Old explanation of design (overhaul/integrate):

By contrast to earlier designs, create_step does not require a step_config to be passed here as an argument. This simplify the interface considerably because we don't have to worry about getting the right type of step_config for a given step_type. The problem is that while we can simply *return more specific* step types in subclasses (such as a ProcessingStep instead of a ConfigurableRetryStep), we can**not** require a *more specific argument* for subclasses (for example requiring a ProcessingStepConfig for a ProcessingStepFactory), as this would violate the Liskov Substitution Principal.

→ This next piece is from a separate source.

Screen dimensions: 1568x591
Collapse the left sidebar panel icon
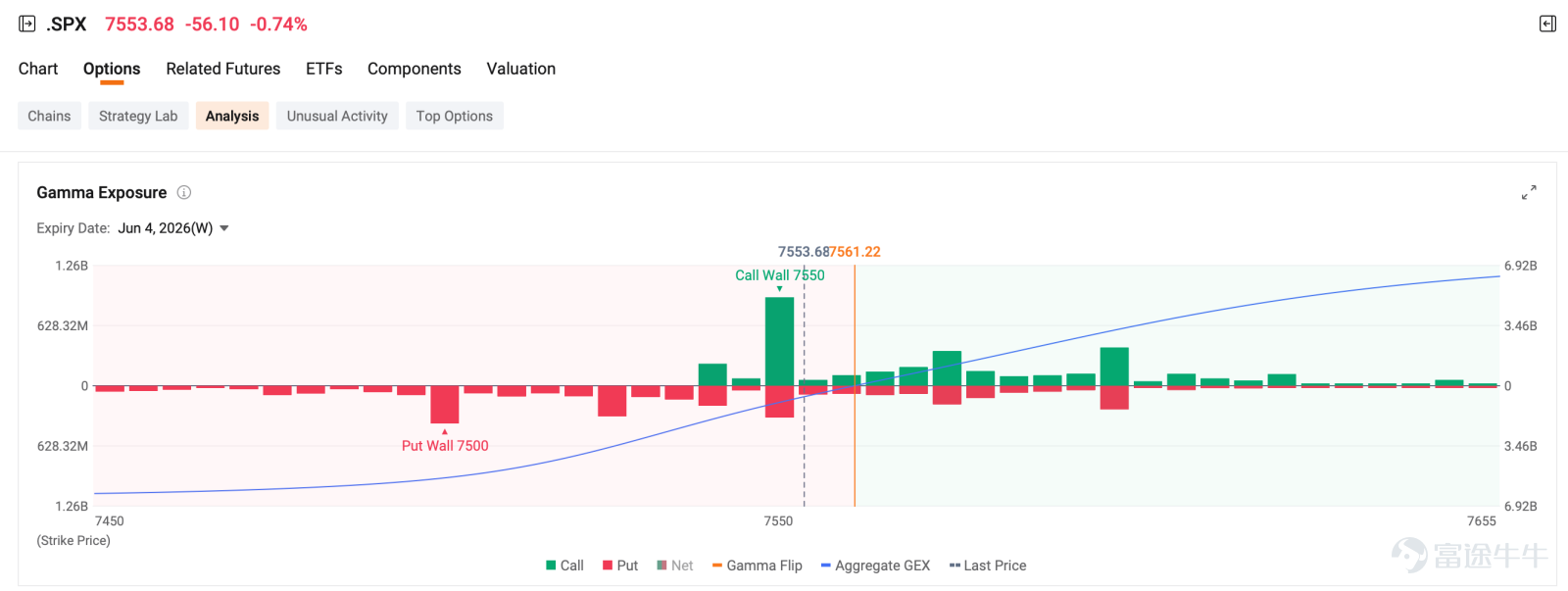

This problem would not even be easily solved by using generics, because it is not obvious how we can go from my given Steptype to the associated StepConfig.

In [1]:
%load_ext nb_mypy

Version 1.0.5


In [2]:
from typing import  ClassVar, TypeVar, TypeAlias, Any, final, TypedDict
from abc import ABC, abstractmethod
from pathlib import Path

from pydantic_settings import BaseSettings
from sagemaker.processing import Processor
from sagemaker.estimator import EstimatorBase

from sagemaker.workflow.steps import ProcessingStep, TrainingStep, CreateModelStep, TransformStep, \
    TuningStep, ConfigurableRetryStep


sagemaker.config INFO - Not applying SDK defaults from location: /etc/xdg/sagemaker/config.yaml
sagemaker.config INFO - Not applying SDK defaults from location: /home/thomas-22/.config/sagemaker/config.yaml


## Why no generics?
- The end goal is simply to have an object that satisfies the (ConfigurableRetry)StepInterface. From the perspective of the pipeline, we don't care what type of step it is.
- The initial reason for looking into leveraging generics was for making sure that we are passing the right config for a given type of step. However, after a lot of trial and error, I still did not find a good way to create a simple class hierarchy based on what the Sagemaker SDK makes available to us. Instead, it looks more promising to simply create a very minimal interface for step factories, and later specific implementations decide what the best way to create that kind of step is.
  - Downside: let's reuse of code between different step factories. This makes it somewhat harder to get started with creating new step factories, because there is less structure imposed for how exactly to do it.
  - Upside: more flexibility for grading step factories. This may actually make it easier to create new step factories, and it will make it easier to maintain given step factories as the interface of the Sagemaker SDK changes.
  - Note: neither of these points will affect a basic library user who only uses inbuilt step factories.

# Configuration
Goal:  Abstract configuration into a single config class which loads all config's it needs in the directory (even if this requires traversing). This will not only make the intent of this method more clear, but it will also make it easier to have a single config façade that abstracts what config's are global and what are step-specific (step config simply need a reference to the shared config, so they can fall back to that if necessary, but the concrete logic can be implemented differently for each step type). Also, having a config façade makes it easy to define methods that compute derived values.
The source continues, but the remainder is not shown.